I think things will become a lot clearer after you move. He will not have his family to validate him. And you will have yours and presumably friends who can speak to honestly.

I've just moved back to the uk myself and t has shown me that because my family weren't there, where we were before, I had been putting myself on the back seat somewhat.

I was just there for my dh and my dc all of the time. No need to compromise on where we were spending Christmas. No need for dinner to be late because I am picking up my nephew from school as he has school camp and can't get his bag on the bus.

OnceAMeerNotAlwaysAMeer · 30/12/2015 12:20

It's just hard to know how on earth to change someone!

I'd strongly suggest you look up Fleas here - and also, absolutely essential, this or other reasonably good articles about selfish sods masquerading as nice guys ... for a time.

One or the other will apply to your husband.
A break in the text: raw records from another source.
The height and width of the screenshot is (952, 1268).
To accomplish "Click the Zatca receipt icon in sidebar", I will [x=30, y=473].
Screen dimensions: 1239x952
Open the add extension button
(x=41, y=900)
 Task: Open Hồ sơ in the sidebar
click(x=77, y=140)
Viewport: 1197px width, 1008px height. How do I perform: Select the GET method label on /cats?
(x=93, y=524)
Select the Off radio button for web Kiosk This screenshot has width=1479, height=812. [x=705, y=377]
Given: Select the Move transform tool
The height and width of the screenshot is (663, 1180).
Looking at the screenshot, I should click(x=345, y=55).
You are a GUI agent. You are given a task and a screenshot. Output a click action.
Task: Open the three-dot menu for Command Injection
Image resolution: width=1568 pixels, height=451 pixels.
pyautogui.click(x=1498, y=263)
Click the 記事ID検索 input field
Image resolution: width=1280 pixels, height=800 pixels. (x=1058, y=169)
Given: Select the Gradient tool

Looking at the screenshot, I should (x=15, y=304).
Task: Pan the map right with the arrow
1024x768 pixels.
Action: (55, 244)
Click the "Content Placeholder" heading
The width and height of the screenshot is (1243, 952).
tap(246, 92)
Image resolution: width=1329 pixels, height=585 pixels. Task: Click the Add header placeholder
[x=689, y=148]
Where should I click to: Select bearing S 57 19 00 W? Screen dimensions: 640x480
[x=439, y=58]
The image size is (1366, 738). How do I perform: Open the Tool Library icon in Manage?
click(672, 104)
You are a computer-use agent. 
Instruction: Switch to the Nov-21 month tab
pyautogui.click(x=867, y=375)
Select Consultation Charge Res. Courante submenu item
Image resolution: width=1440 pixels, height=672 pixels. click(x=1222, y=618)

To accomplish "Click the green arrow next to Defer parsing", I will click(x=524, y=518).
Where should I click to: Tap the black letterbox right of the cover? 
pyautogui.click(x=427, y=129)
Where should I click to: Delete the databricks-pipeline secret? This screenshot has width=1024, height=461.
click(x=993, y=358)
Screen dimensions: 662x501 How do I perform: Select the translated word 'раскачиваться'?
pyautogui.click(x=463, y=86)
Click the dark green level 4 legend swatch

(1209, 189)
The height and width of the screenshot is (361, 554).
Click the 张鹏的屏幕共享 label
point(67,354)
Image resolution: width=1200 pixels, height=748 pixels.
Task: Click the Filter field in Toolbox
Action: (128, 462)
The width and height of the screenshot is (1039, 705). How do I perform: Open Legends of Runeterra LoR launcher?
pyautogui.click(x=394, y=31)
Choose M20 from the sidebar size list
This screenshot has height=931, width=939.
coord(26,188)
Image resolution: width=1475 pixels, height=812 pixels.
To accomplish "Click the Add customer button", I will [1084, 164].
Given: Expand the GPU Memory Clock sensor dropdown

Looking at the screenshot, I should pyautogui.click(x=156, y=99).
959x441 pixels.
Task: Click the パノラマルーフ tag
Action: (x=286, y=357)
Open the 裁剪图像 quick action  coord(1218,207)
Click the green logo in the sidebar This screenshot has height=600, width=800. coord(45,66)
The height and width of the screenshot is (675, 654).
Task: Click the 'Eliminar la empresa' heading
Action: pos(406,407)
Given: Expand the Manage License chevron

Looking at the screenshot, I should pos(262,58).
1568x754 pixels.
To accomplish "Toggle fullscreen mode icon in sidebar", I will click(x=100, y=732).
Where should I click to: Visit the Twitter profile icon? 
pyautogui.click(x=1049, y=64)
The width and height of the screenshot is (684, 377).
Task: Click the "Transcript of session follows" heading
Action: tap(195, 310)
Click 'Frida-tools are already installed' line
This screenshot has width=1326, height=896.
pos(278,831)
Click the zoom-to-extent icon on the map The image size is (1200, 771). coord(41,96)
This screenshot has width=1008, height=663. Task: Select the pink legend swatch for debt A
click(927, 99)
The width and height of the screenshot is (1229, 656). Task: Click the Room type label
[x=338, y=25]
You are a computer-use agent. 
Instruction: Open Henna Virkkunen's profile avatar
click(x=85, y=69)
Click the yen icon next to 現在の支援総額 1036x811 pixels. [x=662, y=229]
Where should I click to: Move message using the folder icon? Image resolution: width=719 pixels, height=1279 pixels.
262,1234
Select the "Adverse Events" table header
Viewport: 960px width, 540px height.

I'd suggest you watch and observe him in a detached way for a time after you get back to England. If he does show signs of real change, then it's probably Fleas not fundamentally deep that he's a sod deep down.

Keep talking to him, speaking honestly, making sure you're clear in what you want. YOU can't really change him, but he can choose to change if he is able to -and wants to-.

He does need to change, badly, becuase his views on women and how they should behave are going to influence your daughter. If he won't/can't then your daughter might grow up into the same mold as your MIL and as your husband is (unconsciously?) is expecting of you.

mix56 · 30/12/2015 12:41

Inspector, I think it will become very clear very fast whether this is going to function. Don't let him get away with any passive agressive behaviour when you are with your family & friends. He will most likely try & get you to stay at home. & dominate. IMO your story only makes for a sad half life.

mum2mum99 · 30/12/2015 12:49

You need to change as become more assertive with your own wants and needs and not putting up with his controlling behaviour. At first sight, I am no expert he seems a bit like a narcissist. There is plenty on the subject on this website, check it out yourself.
He needs to change, a relationship is 50/50 you seem to always be the one making amends. What is the impact on you?